When I Lived in Modern Times
 
November 5, 2009
Linda Grant
 

“Scratch a Jew and you’ve got a story,” Evelyn Sert tells us on the opening page of her own story, When I Lived in Modern Times.

The time is April 1946, when “victory hung like a veil in the air, disguising where we might be headed next.” The place is Palestine.

Evelyn herself is two generations away from a Latvian shtetl. Her late mother was the mistress of a Zionist businessman. When Evelyn’s mother dies, he sells the hairdressing salon Evelyn’s mother managed and gives Evelyn the proceeds to go to Palestine.

In Soho, where she grew up, Evelyn was acutely conscious of being Jewish and “other” in British society. By going to Palestine, she believes she will be part of – rather than apart from – the society in which she lives. But in Palestine, she discovers, she is a displaced person – not so dramatically or officially as a Holocaust survivor, but just as far from what she understood home to be.

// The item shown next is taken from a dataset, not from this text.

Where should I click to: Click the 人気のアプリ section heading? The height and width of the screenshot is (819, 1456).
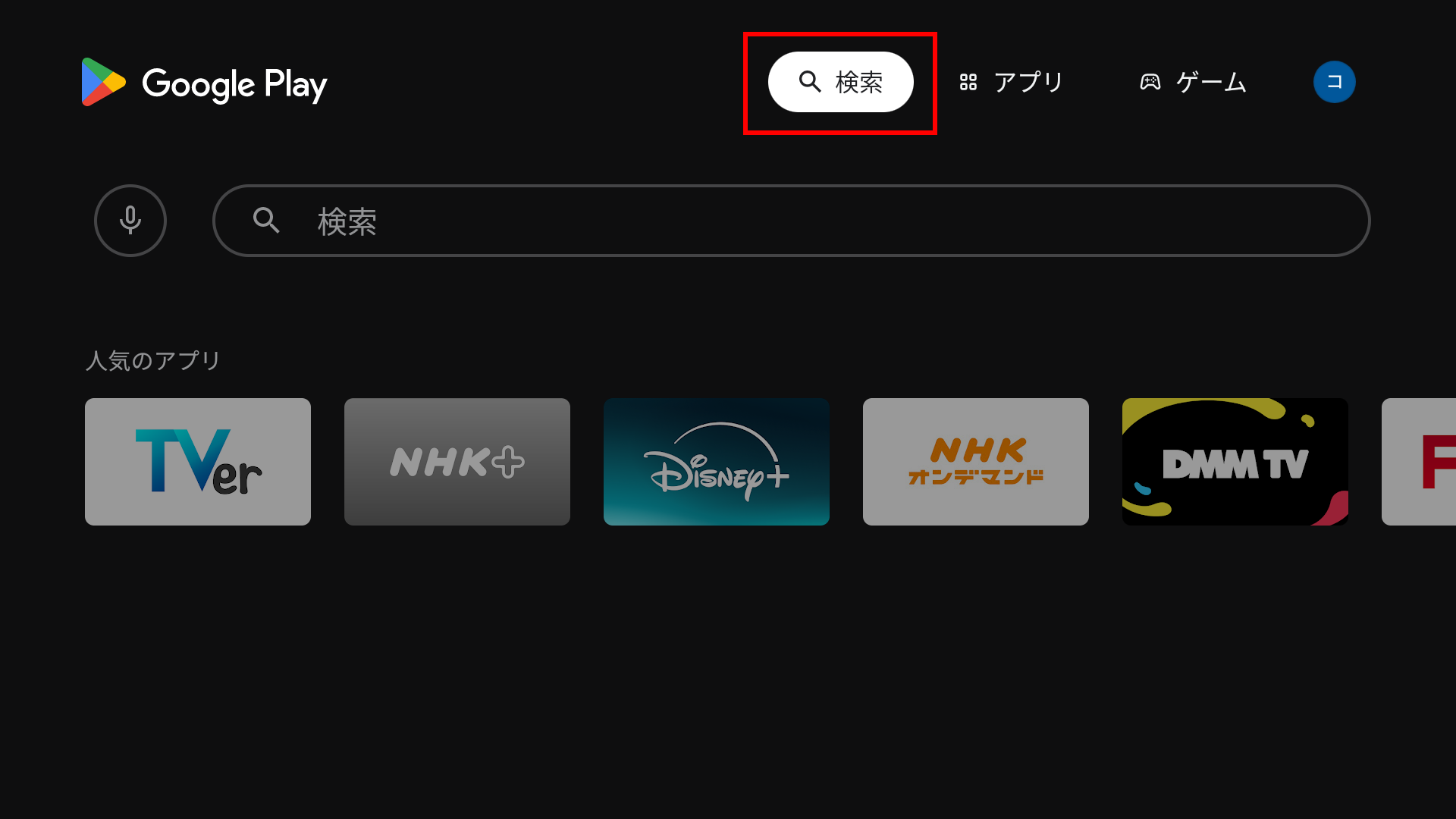153,360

Skill-less and unable to take the desert heat, she fails at kibbutz living in the Galilee. She hitches a ride to Tel Aviv. She quickly finds an apartment and a job as a hairdresser in a salon owned by one of her neighbors, Mrs. Kulp.

Tel Aviv is “the newest place in the world.” German Holocaust survivors sit in the beachside cafes, wearing black suits, discussing German literature, music, art and culture, trying to create some semblance of the life they knew in Germany. The Sabras call them Yekkes, both for the jackets they wear and a pun. (Yekkes is an acronym for Yehudi Kashe Havanah – a Jew who has a hard time understanding.)

British bureaucrats and military personnel fill the city, too. They plant lupine and primroses in their front yards and pause for tea. In Mrs. Kulp’s hair salon, Evelyn is popular. She knows the latest hairstyles, songs, dances and news from London.

When Evelyn is with the British, she feels British. When she is with her neighbors or her Sabra boyfriend, who is a member of Irgun, she feels Jewish.

Of all the cultures and perspectives swirling around her in Palestine, Evelyn said, “I felt as if we were all half here and half somewhere else, deprived of our native languages, stumbling over an ugly ancient tongue. We knew that we were to be remade and reborn and half did and half didn’t want to be.”

The pressure of events soon topples Evelyn’s ability to balance her two worlds. The British, just beginning to understand that their empire is expiring, are colliding with the Irgun, the Haganah and the millions of Jews who had been waiting 2,000 years to come home.

As the crisis builds, so do the paradoxes. The British decide to send the women and children back to England. One British woman tells a Jewish baker, “Palestine is my home, you know. I’ve been here since I was a girl. My father was in Kenya before he came out. They’re sending me back to England. I hardly know it. I’m going into exile, but you people know all about that.”

Behind her back, the baker laughs.

In the end, events carry Evelyn in directions and to realizations she never could have reached on her own.

One of the satisfying aspects of this book is that while it opens at the beginning of Evelyn’s life, it ends with the story of an older, wiser, more loving and more courageous Evelyn.

Toward the end of her story, she says, “Look at it this way, we are the people of the Book. It is the first thousand years of Jewish history and though we have no second volume for the next two thousand years, each story a Jew tells is part of that book. We have no choice but to listen.”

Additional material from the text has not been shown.